In concomitanza con il periodo delle Festività Natalizie, ove generalmente si rileva un aumento della
domanda di ospitalità degli anziani, i Carabinieri del NAS di Salerno hanno intensificato i controlli
presso le strutture socio-assistenziali allo scopo di verificare la corretta erogazione dei servizi di cura
e di assistenza.
Nel corso delle ispezioni sono state individuate quattro strutture che presentavano, a vario titolo,
alcune “non conformità” riconducibili a lievi carenze igienico-sanitarie, strutturali – organizzative o
all’inosservanza delle norme sulla sicurezza sui luoghi di lavoro.

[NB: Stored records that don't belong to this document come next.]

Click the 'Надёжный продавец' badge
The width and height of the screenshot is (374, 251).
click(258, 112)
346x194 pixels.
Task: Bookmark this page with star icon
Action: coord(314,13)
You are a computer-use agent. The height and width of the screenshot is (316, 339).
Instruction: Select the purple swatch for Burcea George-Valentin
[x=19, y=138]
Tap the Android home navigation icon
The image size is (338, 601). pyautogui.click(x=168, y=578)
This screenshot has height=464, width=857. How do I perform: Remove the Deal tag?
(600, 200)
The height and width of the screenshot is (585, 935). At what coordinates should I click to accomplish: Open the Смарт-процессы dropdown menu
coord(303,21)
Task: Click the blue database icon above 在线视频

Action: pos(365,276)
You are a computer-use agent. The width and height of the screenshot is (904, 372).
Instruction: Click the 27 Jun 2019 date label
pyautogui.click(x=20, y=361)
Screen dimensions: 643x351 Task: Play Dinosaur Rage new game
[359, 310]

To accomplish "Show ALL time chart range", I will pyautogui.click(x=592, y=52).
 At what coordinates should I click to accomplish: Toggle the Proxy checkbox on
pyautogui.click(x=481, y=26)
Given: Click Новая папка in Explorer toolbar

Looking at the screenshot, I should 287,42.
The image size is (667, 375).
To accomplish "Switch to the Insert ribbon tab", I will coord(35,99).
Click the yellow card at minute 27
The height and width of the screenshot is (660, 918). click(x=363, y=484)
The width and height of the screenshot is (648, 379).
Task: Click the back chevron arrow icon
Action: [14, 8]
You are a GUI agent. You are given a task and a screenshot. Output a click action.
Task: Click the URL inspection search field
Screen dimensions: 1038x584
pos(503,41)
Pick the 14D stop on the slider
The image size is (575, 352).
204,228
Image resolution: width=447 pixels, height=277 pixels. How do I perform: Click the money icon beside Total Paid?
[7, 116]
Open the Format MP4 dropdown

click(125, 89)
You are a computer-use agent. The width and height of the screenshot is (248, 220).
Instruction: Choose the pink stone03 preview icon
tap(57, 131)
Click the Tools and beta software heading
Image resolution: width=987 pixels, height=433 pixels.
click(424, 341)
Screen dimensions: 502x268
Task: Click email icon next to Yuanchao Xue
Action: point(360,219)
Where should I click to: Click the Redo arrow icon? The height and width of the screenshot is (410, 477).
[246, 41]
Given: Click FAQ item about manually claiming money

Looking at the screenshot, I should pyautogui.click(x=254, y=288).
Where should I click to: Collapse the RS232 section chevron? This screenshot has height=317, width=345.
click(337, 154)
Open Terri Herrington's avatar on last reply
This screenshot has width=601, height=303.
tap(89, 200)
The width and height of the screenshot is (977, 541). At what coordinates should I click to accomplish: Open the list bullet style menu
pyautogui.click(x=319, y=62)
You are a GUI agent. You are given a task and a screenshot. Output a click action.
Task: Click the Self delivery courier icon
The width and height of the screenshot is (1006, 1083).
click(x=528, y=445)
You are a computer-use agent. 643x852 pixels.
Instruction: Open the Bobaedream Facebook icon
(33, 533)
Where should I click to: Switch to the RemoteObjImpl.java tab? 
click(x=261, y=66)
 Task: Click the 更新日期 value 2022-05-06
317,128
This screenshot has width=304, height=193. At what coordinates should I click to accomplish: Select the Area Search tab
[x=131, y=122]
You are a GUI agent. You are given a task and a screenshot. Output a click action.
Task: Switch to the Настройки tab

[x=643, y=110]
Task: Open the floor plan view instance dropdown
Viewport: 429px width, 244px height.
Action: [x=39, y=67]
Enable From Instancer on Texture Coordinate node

Tra le difformità più diffuse sono
emersi l’impiego di un numero di operatori non sempre corrispondente a quello statuito per il
mantenimento di un elevato livello assistenziale, la presenza di anziani in numero superiore rispetto
alla capienza massima autorizzata, l’assenza di campanelli di chiamata in corrispondenza dei postiletto, bagni con piatti doccia rialzati rispetto al livello della pavimentazione e la presenza di camere
non contemplate o con superficie inferiore ai nove metri quadrati. Le irregolarità nelle modalità di
erogazione del servizio sono state comunicate ai competenti Piani di Zona affinché vengano
immediatamente rimosse.
Nella provincia di Avellino, i controlli sono stati espletati unitamente ai Vigili del Fuoco del locale
Dipartimento, constatando, in due casi, irregolarità, a vario titolo, anche sotto il profilo della sicurezza
antincendio, come la presenza di arredi e tendaggi non omologati con idonee classi di reazione al
fuoco, ritardi nei controlli dell’impianto di rilevazione dei fumi, mancato aggiornamento del piano di
emergenza e di evacuazione, insufficienza di lavoratori formati e designati come addetti alla
prevenzione incendi. Le violazioni della normativa antincendio sono state comunicate alla Procura
della Repubblica di Avellino.
Le persone deferite all’Autorità Giudiziaria sono da ritenersi presunti innocenti fino a un definitivo
accertamento di colpevolezza in successiva sede processuale.